Kesimpulan dan Rekomendasi
Perbedaan pendapat di atas menunjukkan adanya ruang ijtihad dalam permasalahan ini. Bagi yang ingin menggabungkan kedua puasa tersebut, mengacu pada pendapat yang memperbolehkan penggabungan, cukup menggunakan niat puasa qadha Ramadhan. Dengan demikian, kewajiban qadha Ramadhan terpenuhi, dan pahala puasa sunnah Nisfu Syaban tetap dapat diraih.
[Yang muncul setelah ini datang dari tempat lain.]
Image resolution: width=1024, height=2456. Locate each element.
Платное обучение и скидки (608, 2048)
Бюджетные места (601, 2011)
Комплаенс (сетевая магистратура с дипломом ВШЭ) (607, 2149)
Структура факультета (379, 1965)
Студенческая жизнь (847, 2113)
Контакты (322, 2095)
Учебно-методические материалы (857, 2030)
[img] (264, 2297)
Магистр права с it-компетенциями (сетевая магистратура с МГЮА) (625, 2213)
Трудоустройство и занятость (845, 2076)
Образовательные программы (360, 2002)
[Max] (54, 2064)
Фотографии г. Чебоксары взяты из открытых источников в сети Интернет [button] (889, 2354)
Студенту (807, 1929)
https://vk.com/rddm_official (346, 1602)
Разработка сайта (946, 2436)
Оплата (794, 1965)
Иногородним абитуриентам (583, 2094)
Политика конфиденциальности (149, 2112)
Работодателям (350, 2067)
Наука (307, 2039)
Namun, penting untuk memahami bahwa pendapat pertama juga memiliki dasar yang kuat, dan memilih salah satu pendapat tersebut merupakan pilihan pribadi yang didasarkan pada pemahaman dan rujukan fikih masing-masing.
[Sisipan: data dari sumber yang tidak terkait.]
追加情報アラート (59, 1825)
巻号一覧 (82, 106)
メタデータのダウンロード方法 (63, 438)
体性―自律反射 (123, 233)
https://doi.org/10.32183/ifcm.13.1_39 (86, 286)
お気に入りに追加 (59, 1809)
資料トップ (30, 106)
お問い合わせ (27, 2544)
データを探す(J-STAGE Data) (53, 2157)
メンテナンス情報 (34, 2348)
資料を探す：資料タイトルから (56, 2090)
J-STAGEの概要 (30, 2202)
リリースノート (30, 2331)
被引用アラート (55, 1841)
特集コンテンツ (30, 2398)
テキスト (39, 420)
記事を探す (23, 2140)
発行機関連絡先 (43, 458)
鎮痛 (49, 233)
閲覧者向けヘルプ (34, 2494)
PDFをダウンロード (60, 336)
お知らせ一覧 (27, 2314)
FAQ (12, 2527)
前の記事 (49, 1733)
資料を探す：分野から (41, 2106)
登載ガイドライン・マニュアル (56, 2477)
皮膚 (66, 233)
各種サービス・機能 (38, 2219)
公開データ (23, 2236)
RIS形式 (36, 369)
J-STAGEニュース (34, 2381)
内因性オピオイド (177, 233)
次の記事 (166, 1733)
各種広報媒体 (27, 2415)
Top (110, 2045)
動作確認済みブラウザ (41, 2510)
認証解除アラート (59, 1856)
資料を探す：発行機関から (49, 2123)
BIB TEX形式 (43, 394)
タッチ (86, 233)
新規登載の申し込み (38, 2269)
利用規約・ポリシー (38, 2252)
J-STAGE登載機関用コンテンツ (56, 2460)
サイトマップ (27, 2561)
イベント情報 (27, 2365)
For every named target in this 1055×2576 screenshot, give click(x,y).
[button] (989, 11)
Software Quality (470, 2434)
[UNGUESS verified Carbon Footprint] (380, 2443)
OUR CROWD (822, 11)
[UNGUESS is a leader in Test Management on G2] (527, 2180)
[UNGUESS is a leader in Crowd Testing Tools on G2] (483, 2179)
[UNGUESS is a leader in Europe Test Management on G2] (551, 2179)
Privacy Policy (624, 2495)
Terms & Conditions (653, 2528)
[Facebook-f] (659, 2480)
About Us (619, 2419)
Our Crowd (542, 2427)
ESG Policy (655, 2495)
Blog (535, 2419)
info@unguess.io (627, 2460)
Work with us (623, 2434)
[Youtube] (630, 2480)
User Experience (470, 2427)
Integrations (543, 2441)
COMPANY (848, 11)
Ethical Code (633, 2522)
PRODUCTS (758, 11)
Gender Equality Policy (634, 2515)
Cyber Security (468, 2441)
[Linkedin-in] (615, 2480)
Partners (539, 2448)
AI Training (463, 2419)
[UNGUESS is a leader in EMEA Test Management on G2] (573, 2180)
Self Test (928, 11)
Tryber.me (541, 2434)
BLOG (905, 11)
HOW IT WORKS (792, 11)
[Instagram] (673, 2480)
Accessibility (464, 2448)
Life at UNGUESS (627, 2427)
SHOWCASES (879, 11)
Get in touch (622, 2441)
Penting untuk diingat bahwa inti dari ibadah puasa, baik sunnah maupun wajib, adalah keikhlasan niat karena Allah SWT. Menjalankan ibadah dengan penuh kesadaran, ketaatan, dan harapan ridha Allah merupakan hal yang jauh lebih penting daripada perdebatan mengenai hukum menggabungkan niat. Semoga uraian di atas dapat memberikan pemahaman yang lebih komprehensif mengenai puasa Nisfu Syaban dan qadha Ramadhan, serta memberikan panduan bagi umat Islam dalam menjalankan ibadah dengan penuh keimanan dan ketaqwaan. Konsultasi dengan ulama atau ahli fikih yang terpercaya juga sangat dianjurkan untuk mendapatkan penjelasan yang lebih detail dan sesuai dengan konteks masing-masing individu.